The Eighth Circuit Court of Appeals ruled on Wednesday that the state of Arkansas cannot cut funding to mandated segregation programs in three Pulaski County school districts until a separate federal court hearing is held.
A lower court had earlier ended most of the payments, siding with state lawmakers who believed that the school districts were delaying desegregation efforts in order to continue receiving state money.
The Natural State has been paying $38 million a year to fund programs to support desegregation, such as magnet schools and transportation. The payments were the result of a 1989 settlement agreement in a desegregation lawsuit between the state and the three school districts. Lawmakers now claim the programs are wasteful and no longer necessary.

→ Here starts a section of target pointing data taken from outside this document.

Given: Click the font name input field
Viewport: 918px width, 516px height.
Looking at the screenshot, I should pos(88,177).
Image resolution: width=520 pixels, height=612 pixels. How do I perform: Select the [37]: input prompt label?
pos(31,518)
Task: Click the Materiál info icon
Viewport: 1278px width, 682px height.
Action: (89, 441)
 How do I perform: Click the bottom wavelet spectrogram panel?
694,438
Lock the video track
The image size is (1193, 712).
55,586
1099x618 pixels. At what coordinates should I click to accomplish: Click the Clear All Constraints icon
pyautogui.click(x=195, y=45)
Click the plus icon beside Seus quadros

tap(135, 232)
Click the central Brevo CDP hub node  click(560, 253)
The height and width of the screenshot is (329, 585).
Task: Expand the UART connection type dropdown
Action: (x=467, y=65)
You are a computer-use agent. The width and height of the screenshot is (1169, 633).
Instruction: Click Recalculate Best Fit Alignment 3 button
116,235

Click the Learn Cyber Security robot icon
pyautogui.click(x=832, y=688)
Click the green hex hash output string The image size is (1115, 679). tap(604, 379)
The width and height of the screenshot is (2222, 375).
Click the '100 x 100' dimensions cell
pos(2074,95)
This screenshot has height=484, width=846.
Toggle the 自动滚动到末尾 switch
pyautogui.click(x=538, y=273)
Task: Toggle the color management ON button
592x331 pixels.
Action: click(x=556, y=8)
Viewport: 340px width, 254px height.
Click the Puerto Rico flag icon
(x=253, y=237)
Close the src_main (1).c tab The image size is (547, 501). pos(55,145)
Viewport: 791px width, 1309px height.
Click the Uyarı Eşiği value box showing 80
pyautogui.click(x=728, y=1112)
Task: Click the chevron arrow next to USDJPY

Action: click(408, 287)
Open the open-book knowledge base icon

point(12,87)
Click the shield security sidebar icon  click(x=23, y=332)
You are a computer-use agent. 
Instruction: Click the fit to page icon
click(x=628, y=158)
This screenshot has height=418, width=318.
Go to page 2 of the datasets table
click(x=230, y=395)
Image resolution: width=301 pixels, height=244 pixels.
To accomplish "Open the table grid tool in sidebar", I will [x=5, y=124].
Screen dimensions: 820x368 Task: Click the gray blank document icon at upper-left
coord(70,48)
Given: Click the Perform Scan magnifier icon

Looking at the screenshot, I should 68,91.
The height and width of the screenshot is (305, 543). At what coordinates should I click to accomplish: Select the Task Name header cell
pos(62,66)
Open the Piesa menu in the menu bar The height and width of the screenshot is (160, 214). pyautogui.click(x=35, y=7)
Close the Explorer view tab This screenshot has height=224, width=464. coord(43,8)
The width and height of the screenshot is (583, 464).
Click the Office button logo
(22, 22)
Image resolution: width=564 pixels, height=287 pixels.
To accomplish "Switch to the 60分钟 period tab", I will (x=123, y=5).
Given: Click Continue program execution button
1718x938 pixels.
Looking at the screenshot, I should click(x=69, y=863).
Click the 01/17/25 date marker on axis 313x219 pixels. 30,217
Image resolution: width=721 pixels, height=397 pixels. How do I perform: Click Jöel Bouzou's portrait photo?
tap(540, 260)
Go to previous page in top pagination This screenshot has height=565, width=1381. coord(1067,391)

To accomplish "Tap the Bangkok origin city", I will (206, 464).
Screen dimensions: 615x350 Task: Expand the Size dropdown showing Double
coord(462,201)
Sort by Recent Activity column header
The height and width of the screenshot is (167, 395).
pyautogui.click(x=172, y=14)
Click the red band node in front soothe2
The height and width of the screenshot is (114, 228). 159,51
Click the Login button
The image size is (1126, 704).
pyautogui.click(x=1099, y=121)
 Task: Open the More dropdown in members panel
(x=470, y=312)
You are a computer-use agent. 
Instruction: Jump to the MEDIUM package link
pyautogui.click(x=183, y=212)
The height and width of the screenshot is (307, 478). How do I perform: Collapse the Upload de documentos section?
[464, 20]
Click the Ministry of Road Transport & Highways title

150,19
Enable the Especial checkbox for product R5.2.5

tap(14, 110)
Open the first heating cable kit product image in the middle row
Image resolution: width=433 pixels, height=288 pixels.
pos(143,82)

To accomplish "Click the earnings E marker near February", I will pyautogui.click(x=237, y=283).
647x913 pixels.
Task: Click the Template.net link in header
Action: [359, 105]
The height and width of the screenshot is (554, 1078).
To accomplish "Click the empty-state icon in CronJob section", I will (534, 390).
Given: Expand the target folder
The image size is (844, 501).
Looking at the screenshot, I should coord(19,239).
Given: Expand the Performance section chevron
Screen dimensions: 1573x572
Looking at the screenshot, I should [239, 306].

Although the Eighth Circuit concluded that the district court judge's ruling may have merit, it held that no "specific findings of fact" were made to support his decision to discharge Arkansas' obligation sua sponte.
Instead of instantly ending desegregation funding, the federal appeals court ruled that Arkansas must first move for relief from its funding obligations, triggering a formal hearing on the evidence and notice, before "the court terminates a constitutional violator's desegregation obligations."
The Eighth Circuit, however, did not guess as to the outcome of such a hearing. Arkansas' effort to obtain relief from its funding obligations will remain undecided until then. However, state officials remained optimistic about the potential results:
"The State continues to move positively toward ending this litigation and taking the courts out of the classrooms of Pulaski County," said Attorney General Dustin McDaniel.